■ **Requirement**
Copy the lines below verbatim.

■ **Given information**
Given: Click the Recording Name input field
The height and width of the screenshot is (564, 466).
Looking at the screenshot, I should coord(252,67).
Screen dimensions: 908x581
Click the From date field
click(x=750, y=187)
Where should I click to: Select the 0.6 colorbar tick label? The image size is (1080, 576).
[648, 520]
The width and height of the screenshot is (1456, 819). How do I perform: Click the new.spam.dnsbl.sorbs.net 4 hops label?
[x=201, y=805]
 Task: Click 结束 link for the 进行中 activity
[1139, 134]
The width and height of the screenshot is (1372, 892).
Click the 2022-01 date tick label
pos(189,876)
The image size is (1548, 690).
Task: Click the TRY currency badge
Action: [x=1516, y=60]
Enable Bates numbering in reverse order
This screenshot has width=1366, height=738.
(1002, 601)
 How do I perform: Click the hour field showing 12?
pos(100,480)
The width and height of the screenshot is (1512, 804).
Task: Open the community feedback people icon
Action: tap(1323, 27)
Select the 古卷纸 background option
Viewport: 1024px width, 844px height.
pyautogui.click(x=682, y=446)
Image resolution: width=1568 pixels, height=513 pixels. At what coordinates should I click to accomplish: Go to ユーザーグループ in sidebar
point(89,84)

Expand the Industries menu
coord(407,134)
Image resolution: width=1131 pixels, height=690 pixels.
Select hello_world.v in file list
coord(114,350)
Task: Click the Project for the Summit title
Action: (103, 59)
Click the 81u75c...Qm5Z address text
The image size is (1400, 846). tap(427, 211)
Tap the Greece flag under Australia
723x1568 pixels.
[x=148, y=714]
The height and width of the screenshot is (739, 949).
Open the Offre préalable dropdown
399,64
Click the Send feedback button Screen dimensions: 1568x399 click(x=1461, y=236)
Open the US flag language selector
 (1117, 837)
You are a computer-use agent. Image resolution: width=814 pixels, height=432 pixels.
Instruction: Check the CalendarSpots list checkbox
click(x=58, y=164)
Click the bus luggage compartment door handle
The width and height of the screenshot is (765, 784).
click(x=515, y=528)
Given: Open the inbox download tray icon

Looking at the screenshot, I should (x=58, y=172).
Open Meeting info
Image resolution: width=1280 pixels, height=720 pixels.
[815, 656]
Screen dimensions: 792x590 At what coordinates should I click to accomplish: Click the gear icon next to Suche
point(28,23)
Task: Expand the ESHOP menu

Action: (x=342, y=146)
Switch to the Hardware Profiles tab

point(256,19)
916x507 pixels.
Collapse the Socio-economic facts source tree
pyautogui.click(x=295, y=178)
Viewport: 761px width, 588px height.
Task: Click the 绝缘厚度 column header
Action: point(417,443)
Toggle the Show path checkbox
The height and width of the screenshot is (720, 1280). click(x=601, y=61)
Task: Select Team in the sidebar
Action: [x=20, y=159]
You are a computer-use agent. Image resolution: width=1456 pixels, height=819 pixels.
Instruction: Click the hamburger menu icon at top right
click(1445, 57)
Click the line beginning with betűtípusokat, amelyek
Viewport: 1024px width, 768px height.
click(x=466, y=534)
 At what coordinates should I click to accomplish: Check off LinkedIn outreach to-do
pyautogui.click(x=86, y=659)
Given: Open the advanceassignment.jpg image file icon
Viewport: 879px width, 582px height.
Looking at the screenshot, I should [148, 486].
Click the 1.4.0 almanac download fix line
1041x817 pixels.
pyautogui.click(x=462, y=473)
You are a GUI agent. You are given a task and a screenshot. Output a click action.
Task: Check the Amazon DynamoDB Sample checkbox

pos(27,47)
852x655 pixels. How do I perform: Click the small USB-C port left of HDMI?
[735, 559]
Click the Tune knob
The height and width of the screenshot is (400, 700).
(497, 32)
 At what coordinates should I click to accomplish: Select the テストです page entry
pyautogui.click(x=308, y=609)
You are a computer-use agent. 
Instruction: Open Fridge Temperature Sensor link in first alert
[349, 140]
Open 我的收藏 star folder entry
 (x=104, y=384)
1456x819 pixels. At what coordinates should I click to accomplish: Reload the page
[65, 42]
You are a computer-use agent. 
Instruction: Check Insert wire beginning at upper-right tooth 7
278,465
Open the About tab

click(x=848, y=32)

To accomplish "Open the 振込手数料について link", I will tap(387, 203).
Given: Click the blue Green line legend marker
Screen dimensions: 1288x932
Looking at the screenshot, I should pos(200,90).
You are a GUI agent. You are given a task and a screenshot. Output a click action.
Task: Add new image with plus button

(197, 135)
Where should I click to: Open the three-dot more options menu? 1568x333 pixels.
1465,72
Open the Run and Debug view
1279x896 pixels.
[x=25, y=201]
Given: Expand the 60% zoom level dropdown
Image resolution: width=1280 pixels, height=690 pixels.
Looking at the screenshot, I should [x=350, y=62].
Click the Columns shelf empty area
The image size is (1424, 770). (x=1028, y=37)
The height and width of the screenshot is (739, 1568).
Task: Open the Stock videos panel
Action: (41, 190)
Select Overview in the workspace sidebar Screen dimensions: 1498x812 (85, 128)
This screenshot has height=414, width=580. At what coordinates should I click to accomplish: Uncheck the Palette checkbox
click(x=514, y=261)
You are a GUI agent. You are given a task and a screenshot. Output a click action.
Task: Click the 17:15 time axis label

■ **Full output**
Given: Click the Recording Name input field
The height and width of the screenshot is (564, 466).
Looking at the screenshot, I should coord(252,67).
Screen dimensions: 908x581
Click the From date field
click(x=750, y=187)
Where should I click to: Select the 0.6 colorbar tick label? The image size is (1080, 576).
[648, 520]
The width and height of the screenshot is (1456, 819). How do I perform: Click the new.spam.dnsbl.sorbs.net 4 hops label?
[x=201, y=805]
 Task: Click 结束 link for the 进行中 activity
[1139, 134]
The width and height of the screenshot is (1372, 892).
Click the 2022-01 date tick label
pos(189,876)
The image size is (1548, 690).
Task: Click the TRY currency badge
Action: [x=1516, y=60]
Enable Bates numbering in reverse order
This screenshot has width=1366, height=738.
(1002, 601)
 How do I perform: Click the hour field showing 12?
pos(100,480)
The width and height of the screenshot is (1512, 804).
Task: Open the community feedback people icon
Action: tap(1323, 27)
Select the 古卷纸 background option
Viewport: 1024px width, 844px height.
pyautogui.click(x=682, y=446)
Image resolution: width=1568 pixels, height=513 pixels. At what coordinates should I click to accomplish: Go to ユーザーグループ in sidebar
point(89,84)

Expand the Industries menu
coord(407,134)
Image resolution: width=1131 pixels, height=690 pixels.
Select hello_world.v in file list
coord(114,350)
Task: Click the Project for the Summit title
Action: (103, 59)
Click the 81u75c...Qm5Z address text
The image size is (1400, 846). tap(427, 211)
Tap the Greece flag under Australia
723x1568 pixels.
[x=148, y=714]
The height and width of the screenshot is (739, 949).
Open the Offre préalable dropdown
399,64
Click the Send feedback button Screen dimensions: 1568x399 click(x=1461, y=236)
Open the US flag language selector
 (1117, 837)
You are a computer-use agent. Image resolution: width=814 pixels, height=432 pixels.
Instruction: Check the CalendarSpots list checkbox
click(x=58, y=164)
Click the bus luggage compartment door handle
The width and height of the screenshot is (765, 784).
click(x=515, y=528)
Given: Open the inbox download tray icon

Looking at the screenshot, I should (x=58, y=172).
Open Meeting info
Image resolution: width=1280 pixels, height=720 pixels.
[815, 656]
Screen dimensions: 792x590 At what coordinates should I click to accomplish: Click the gear icon next to Suche
point(28,23)
Task: Expand the ESHOP menu

Action: (x=342, y=146)
Switch to the Hardware Profiles tab

point(256,19)
916x507 pixels.
Collapse the Socio-economic facts source tree
pyautogui.click(x=295, y=178)
Viewport: 761px width, 588px height.
Task: Click the 绝缘厚度 column header
Action: point(417,443)
Toggle the Show path checkbox
The height and width of the screenshot is (720, 1280). click(x=601, y=61)
Task: Select Team in the sidebar
Action: [x=20, y=159]
You are a computer-use agent. Image resolution: width=1456 pixels, height=819 pixels.
Instruction: Click the hamburger menu icon at top right
click(1445, 57)
Click the line beginning with betűtípusokat, amelyek
Viewport: 1024px width, 768px height.
click(x=466, y=534)
 At what coordinates should I click to accomplish: Check off LinkedIn outreach to-do
pyautogui.click(x=86, y=659)
Given: Open the advanceassignment.jpg image file icon
Viewport: 879px width, 582px height.
Looking at the screenshot, I should [148, 486].
Click the 1.4.0 almanac download fix line
1041x817 pixels.
pyautogui.click(x=462, y=473)
You are a GUI agent. You are given a task and a screenshot. Output a click action.
Task: Check the Amazon DynamoDB Sample checkbox

pos(27,47)
852x655 pixels. How do I perform: Click the small USB-C port left of HDMI?
[735, 559]
Click the Tune knob
The height and width of the screenshot is (400, 700).
(497, 32)
 At what coordinates should I click to accomplish: Select the テストです page entry
pyautogui.click(x=308, y=609)
You are a computer-use agent. 
Instruction: Open Fridge Temperature Sensor link in first alert
[349, 140]
Open 我的收藏 star folder entry
 (x=104, y=384)
1456x819 pixels. At what coordinates should I click to accomplish: Reload the page
[65, 42]
You are a computer-use agent. 
Instruction: Check Insert wire beginning at upper-right tooth 7
278,465
Open the About tab

click(x=848, y=32)

To accomplish "Open the 振込手数料について link", I will tap(387, 203).
Given: Click the blue Green line legend marker
Screen dimensions: 1288x932
Looking at the screenshot, I should pos(200,90).
You are a GUI agent. You are given a task and a screenshot. Output a click action.
Task: Add new image with plus button

(197, 135)
Where should I click to: Open the three-dot more options menu? 1568x333 pixels.
1465,72
Open the Run and Debug view
1279x896 pixels.
[x=25, y=201]
Given: Expand the 60% zoom level dropdown
Image resolution: width=1280 pixels, height=690 pixels.
Looking at the screenshot, I should [x=350, y=62].
Click the Columns shelf empty area
The image size is (1424, 770). (x=1028, y=37)
The height and width of the screenshot is (739, 1568).
Task: Open the Stock videos panel
Action: (41, 190)
Select Overview in the workspace sidebar Screen dimensions: 1498x812 (85, 128)
This screenshot has height=414, width=580. At what coordinates should I click to accomplish: Uncheck the Palette checkbox
click(x=514, y=261)
You are a GUI agent. You are given a task and a screenshot. Output a click action.
Task: Click the 17:15 time axis label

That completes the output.